The first edition of Wordcamp Montreal was organized this past weekend at la SAT (a nice change from the usual boring hotel venues!). I was excited to go along with two of my work colleagues, both of which are advanced and experienced WordPress users. My main goal going into this was to really see what kind of people are using WordPress in Montreal right now and see what could I learn from the people coming here from other cities and countries. I found it quite interesting to see what kinds of technical and marketing goals people had used the WordPress platform and how/if they were different depending on where they came from.
The Wordcamp was split into two rooms with a constant rotation of presentations and discussions over two days. Here’s what I got to see on the first day (unfortunately I missed day two due to some hardcore partying – What do you expect? I’m from Montreal!).
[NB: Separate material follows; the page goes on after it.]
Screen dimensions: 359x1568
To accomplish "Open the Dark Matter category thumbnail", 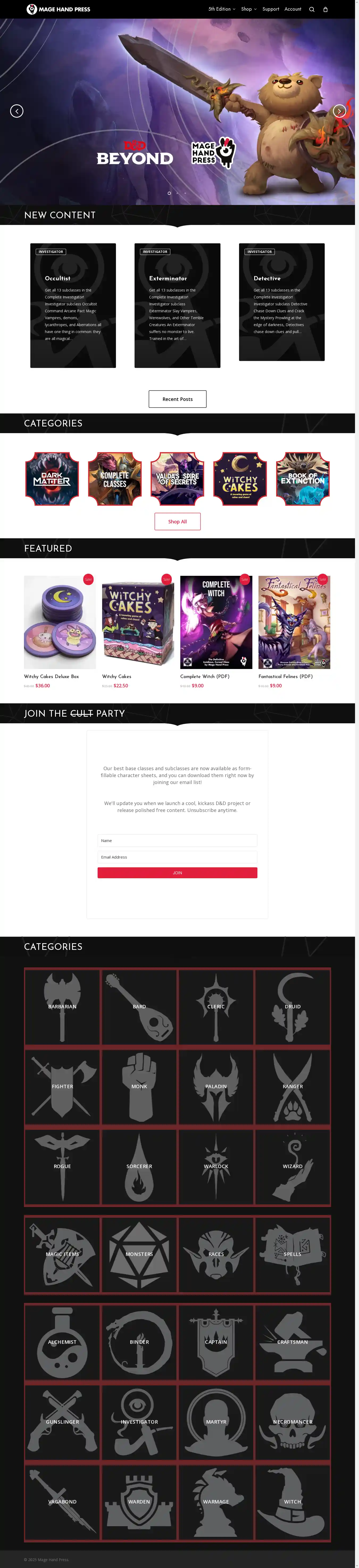I will coord(52,479).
Lifestreaming: The New Future of Blogging by Erin Blaskie
Erin did quite an interesting presentation on how to manage your online social life using WordPress. As advanced online users, we always try to stay on top of the new social networking sites and tools to make sure our company or name is well represented but it’s become quite a puzzle nowadays! How do you make sure that your content stays fresh, interesting and not redundant?
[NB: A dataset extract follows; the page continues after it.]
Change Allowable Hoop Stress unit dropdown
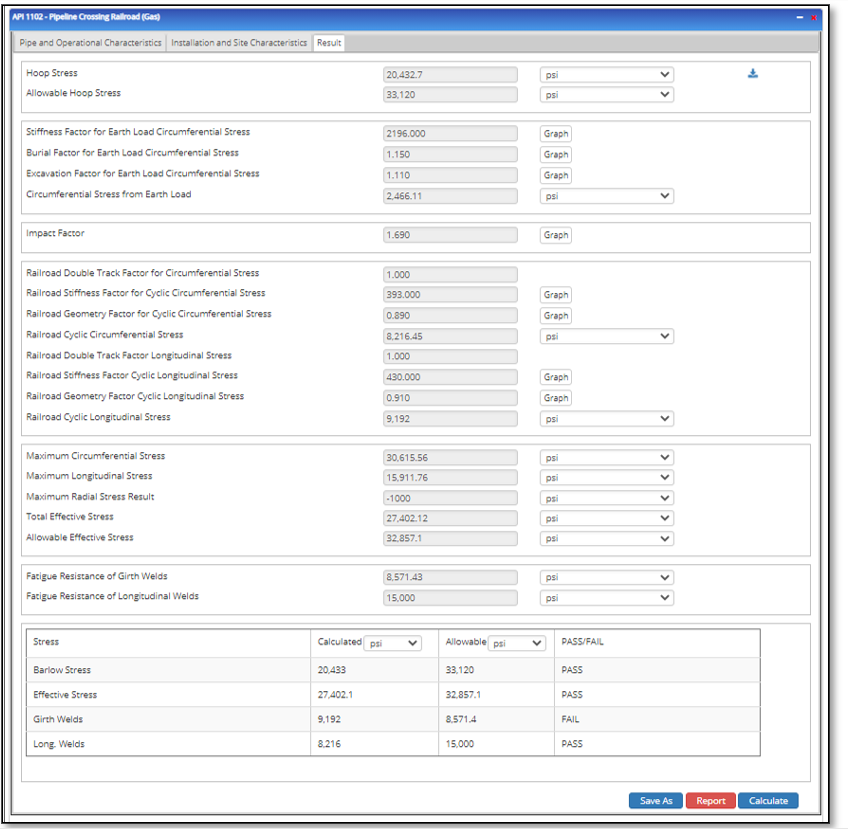The width and height of the screenshot is (848, 829). coord(606,95)
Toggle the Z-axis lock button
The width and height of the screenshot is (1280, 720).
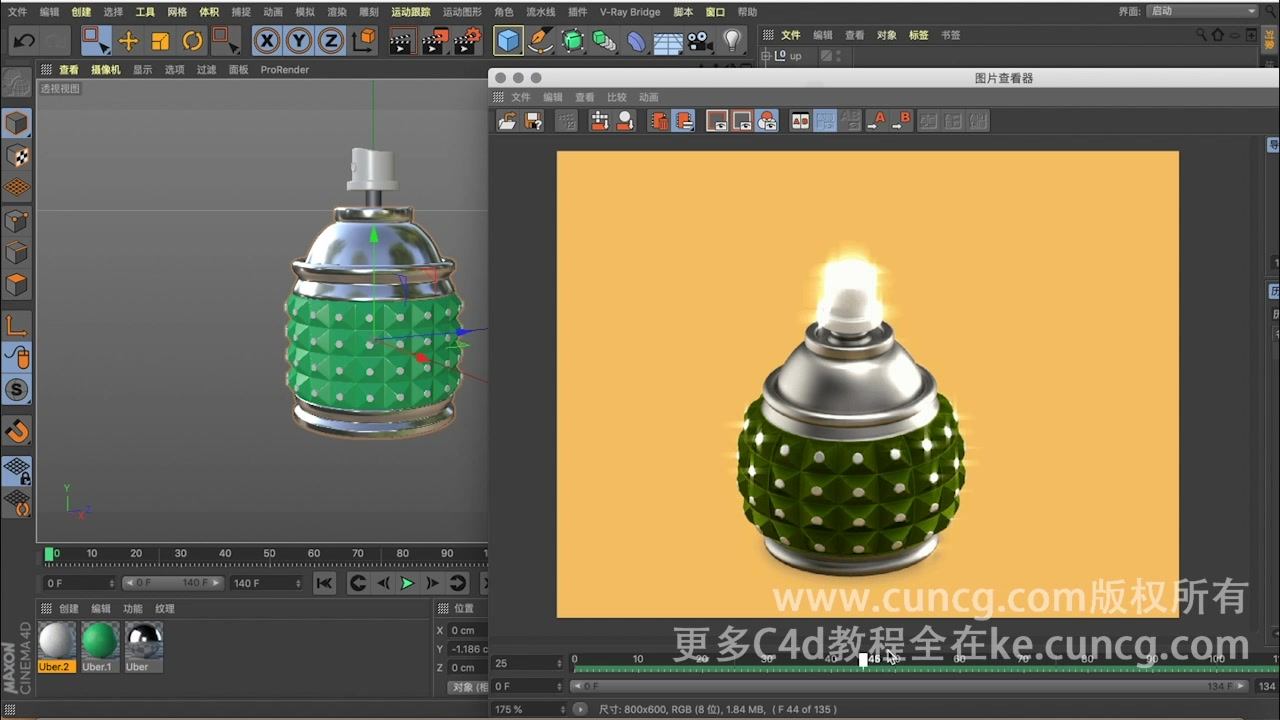click(x=330, y=41)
Well, I think Erin has managed to give us some quite useful tools that can bring flows of information to your WordPress blog and also update the different websites that should know when a new blog post has been added.
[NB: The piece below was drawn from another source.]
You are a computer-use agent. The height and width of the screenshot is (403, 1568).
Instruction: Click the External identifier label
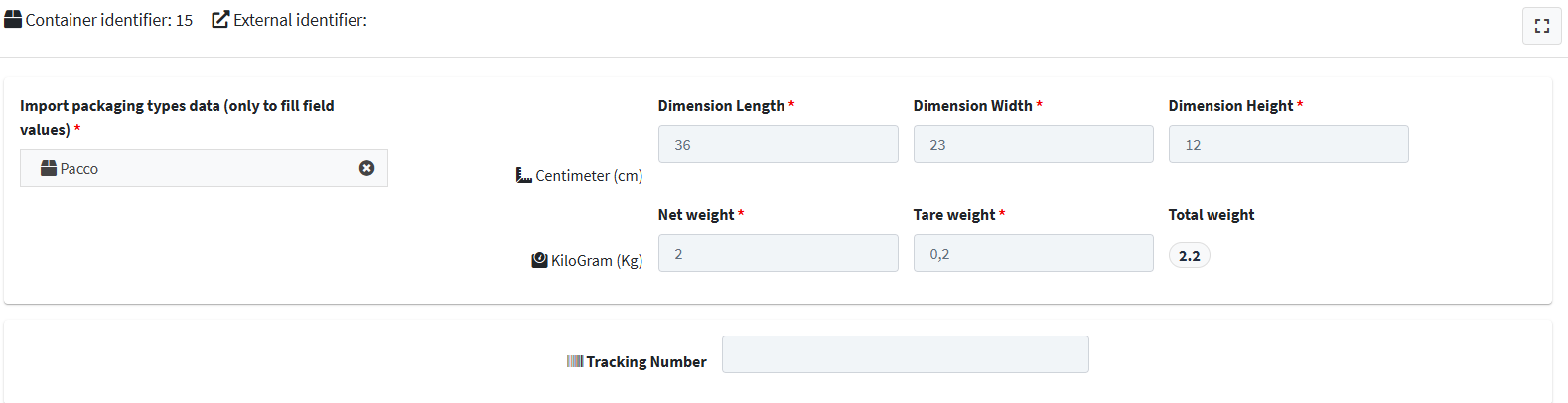pyautogui.click(x=300, y=20)
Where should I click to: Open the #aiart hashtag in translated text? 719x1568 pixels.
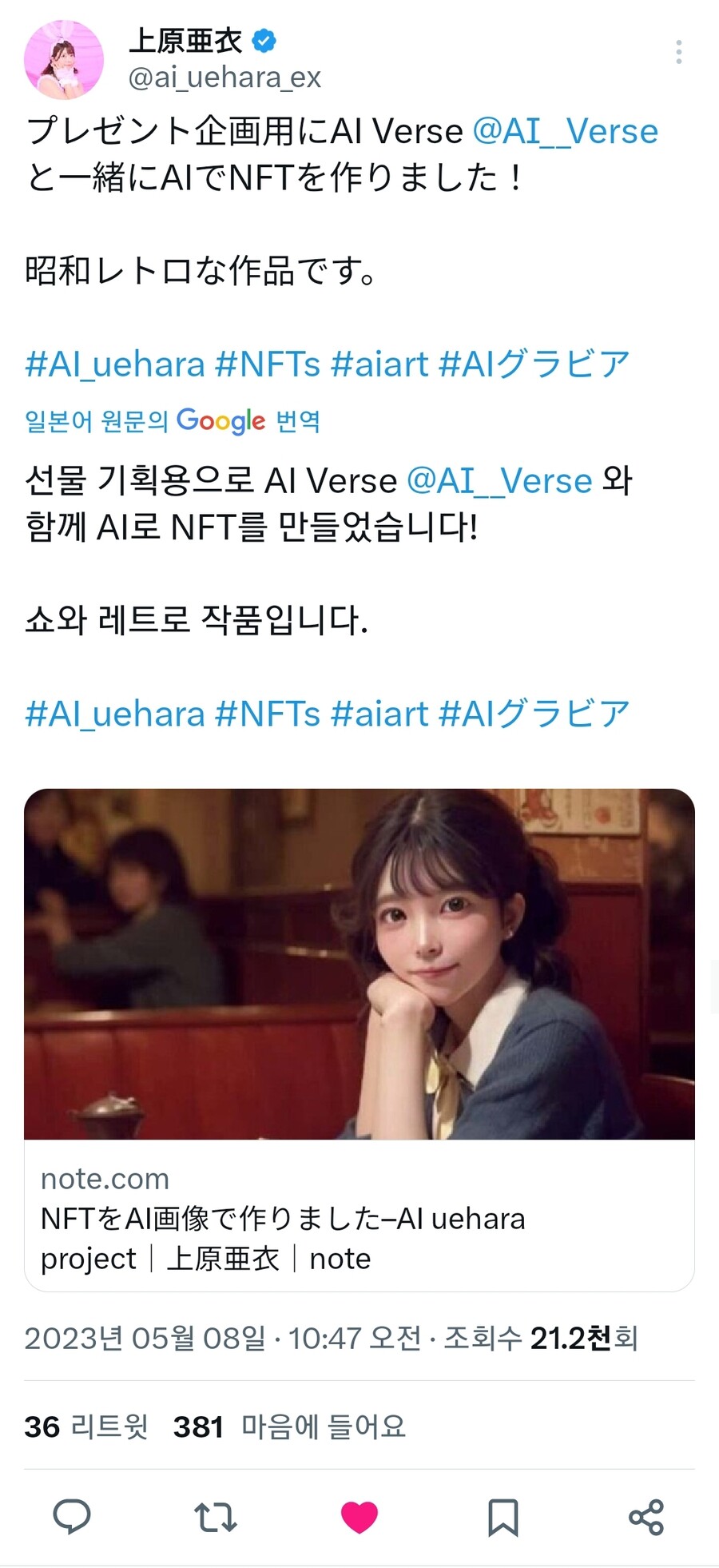379,714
The slides are available here including all the great plugins that can be used.
WP-MU 101: How to Install and Avoid Common Mistakes by CT Moore
CT Moore introduced the not-so-old WordPress MU platform and the right steps to follow in the installation of this more complex platform. WordPress MU basically lets you host unlimited WordPress blogs with the same admin account but different users on different blogs. I think it’s a great tool to use if your website plans on having multiple subjects of blogging on the same domain using sub-domains or sub-directories (which wasn’t recommended by CT Moore).
Q&A Session with Matt Mullenweg, founder of WordPress
Yes, we even got to meet THE creator! The Q&A session went well even if Matt seemed quite tired and as a result was more vague in his answers.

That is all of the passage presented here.